■ Bloque de texto
====================

Cuando más entusiasmados estábamos, se nos unió otra de aquellas criaturas, también protagonista de aquellos irrepetibles acontecimientos. Entonces surgió el tema de las Fiestas de Invierno, hoy los Carnavales de Puerto de la Cruz. ¡”Pa” que fue aquello! Claro, antes hubó más respeto, éramos más inocentones y educados –decían- podíamos salir solas y nadie se metía con nosotras, a molestarnos. Es cierto, antes existía un elevado concepto de la honorabilidad familiar y sus principios, no hay que ponerlo en duda, éramos más conservadores.

Muchas vueltas dimos en la Plaza del Charco. Cuando nos cansábamos de ver siempre las mismas caras, íbamos luego en dirección contraria. Había una hora para salir de casa y otra para entrar. Las tareas de la Escuela o Colegio se hacían primero, luego la merienda y a la calle.

Parejas apasionadas disimulaban, a veces sin conseguirlo, el ardor de ese gran amor, dándose golpecitos de codo y en la mirada dejaban entrever el enorme deseo que les abrasaba. Corríamos cuando caía la lluvia, para protegernos bajo cualquier árbol de la enorme Plaza, cualquier balcón o en el oscuro portal de las hermosas casonas más cercas. Contentos, sin sentir el rigor del frío al poder juntar un poco más nuestros excitados cuerpos nos decíamos sin reserva alguna, el amor que sentíamos mutuamente. ¡Ay, cuando se iba la luz del pueblo! Dábamos gracias al cielo por enviarnos tremendo regalo, junto con los truenos y relámpagos, hasta el viento nos acariciaba. Eran gratas aventuras cargadas del más sano sentimiento y la más pura inocencia. ¡Dichosa juventud, que se va para nunca más volver! Cuando somos jóvenes no nos percatamos de su valor, que lo que cuenta son los segundos de la vida, creemos que eso no se acabará nunca, que somos interminables…


Gracias a estas dos amigas que encontré en la calle, muy cerca de la Plaza del Charco, he vuelto a vivir todas aquellas sensaciones, a pesar de los años; y he vuelto a sentir cierto desconsuelo por aquello que no disfruté pensando que sobraba el tiempo, que podíamos dejar lo otro para mañana. ¡Qué error!
Cabalgan como una estampida en mi mente todos aquellos recuerdos y en ellos veo proyectados los momentos vividos, con tal nitidez, que acierto a reconocerles a todos, los parajes son los mismos, nada ha cambiado... Sólo si, echo mucho de menos a tantos que se han ido para siempre y de ellos aún conservo hasta el timbre de sus voces. La verdad es que lo digo emocionado; pero aún quedamos algunos.

====================

■ Material proporcionado
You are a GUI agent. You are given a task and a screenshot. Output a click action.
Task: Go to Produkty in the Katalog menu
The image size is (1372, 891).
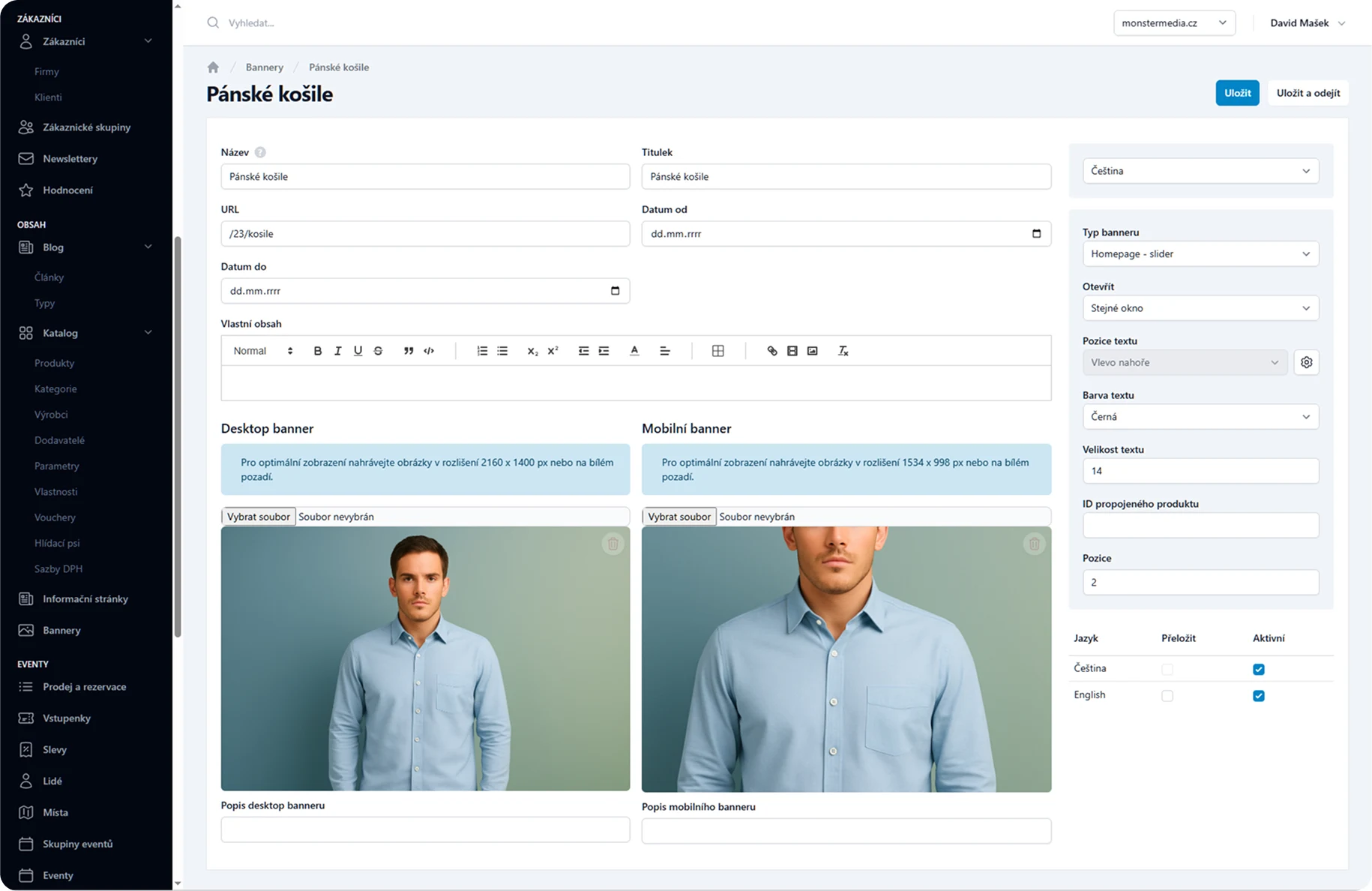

====================

■ Tareas del ejercicio
A. ¿Coinciden con el bloque de texto estas afirmaciones? (i) Las Fiestas de Invierno son hoy los Carnavales de Puerto de la Cruz. (ii) Las tareas de la Escuela o Colegio se hacían después de la merienda. (iii) Las dos amigas fueron encontradas en la calle lejos de la Plaza del Charco. Responde sí o no a cada una y cita entre comillas las palabras del texto que lo deciden.
B. ¿Puedes devolver, copiado sin ningún cambio, el fragmento del bloque de texto que comienza en las palabras "Gracias a estas" y termina después de "aún quedamos algunos."?
C. ¿Cómo quedaría en forma de lista, con sus datos principales, el párrafo del bloque de texto que empieza con "Muchas vueltas dimos"?

■ Respuestas por tarea
A.
(i) Sí: "Entonces surgió el tema de las Fiestas de Invierno, hoy los Carnavales de Puerto de la Cruz."
(ii) No: "Las tareas de la Escuela o Colegio se hacían primero, luego la merienda y a la calle."
(iii) No: "Gracias a estas dos amigas que encontré en la calle, muy cerca de la Plaza del Charco"

B.
Gracias a estas dos amigas que encontré en la calle, muy cerca de la Plaza del Charco, he vuelto a vivir todas aquellas sensaciones, a pesar de los años; y he vuelto a sentir cierto desconsuelo por aquello que no disfruté pensando que sobraba el tiempo, que podíamos dejar lo otro para mañana. ¡Qué error!
Cabalgan como una estampida en mi mente todos aquellos recuerdos y en ellos veo proyectados los momentos vividos, con tal nitidez, que acierto a reconocerles a todos, los parajes son los mismos, nada ha cambiado... Sólo si, echo mucho de menos a tantos que se han ido para siempre y de ellos aún conservo hasta el timbre de sus voces. La verdad es que lo digo emocionado; pero aún quedamos algunos.

C.
- Dábamos muchas vueltas en la Plaza del Charco.
- Al cansarnos de ver siempre las mismas caras, íbamos en dirección contraria.
- Había una hora para salir de casa y otra para entrar.
- Primero se hacían las tareas de la Escuela o Colegio, luego venía la merienda y después salíamos a la calle.